La denuncia di Gianfranco Colasanti, presidente regionale della Unmil
Terni

Gianfranco Colasanti, presidente regionale della Unmil (Unione nazionale mutilati ed invalidi del lavoro), punta il dito contro l'amministrazione comunale. «Inizia il nuovo anno e noi diversamente abili chiediamo risposte concrete dall'amministrazione riguardo alle criticità che ci sono in città.

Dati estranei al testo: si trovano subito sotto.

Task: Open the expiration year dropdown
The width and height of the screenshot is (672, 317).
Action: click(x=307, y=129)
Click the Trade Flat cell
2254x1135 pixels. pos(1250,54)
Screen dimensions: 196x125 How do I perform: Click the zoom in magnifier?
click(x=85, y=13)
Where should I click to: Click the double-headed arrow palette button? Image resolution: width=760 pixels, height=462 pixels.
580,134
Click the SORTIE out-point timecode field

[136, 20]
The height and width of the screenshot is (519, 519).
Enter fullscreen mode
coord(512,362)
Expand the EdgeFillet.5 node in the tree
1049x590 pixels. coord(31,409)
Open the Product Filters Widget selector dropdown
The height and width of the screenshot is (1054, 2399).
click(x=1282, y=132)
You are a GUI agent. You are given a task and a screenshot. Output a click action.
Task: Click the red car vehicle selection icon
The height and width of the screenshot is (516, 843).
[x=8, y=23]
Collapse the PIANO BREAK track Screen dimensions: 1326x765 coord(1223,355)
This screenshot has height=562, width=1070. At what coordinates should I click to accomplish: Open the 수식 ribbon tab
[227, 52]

Per essere espliciti, sottolineo che alcune zone sono off limits per i disabili come via del Cassero, via XX Settembre, viale Aleardi, viale Turati e viale Brin. Queste sono solo alcune delle principali strade vietate a chi è costretto su una sedia a rotelle perché non hanno scivoli d'accesso ai marciapiedi né piste ciclopedonali».
«Il sindaco e la giunta - attacca Colasanti - si stanno occupando dell'arredo urbano, quindi degli scivoli, delle strisce pedonali e delle piste ciclopedonali. E' ora di pensare anche alle nostre esigenze». Colasanti è un fiume in piena nel denunciare i tanti ostacoli che bloccano il transito ai disabili e ricorda che le persone con disabilità che hanno una capacità di deambulazione sensibilmente ridotta possono richiedere al Comune l'istituzione di un'area di parcheggio personalizzata per l'autoveicolo utilizzato.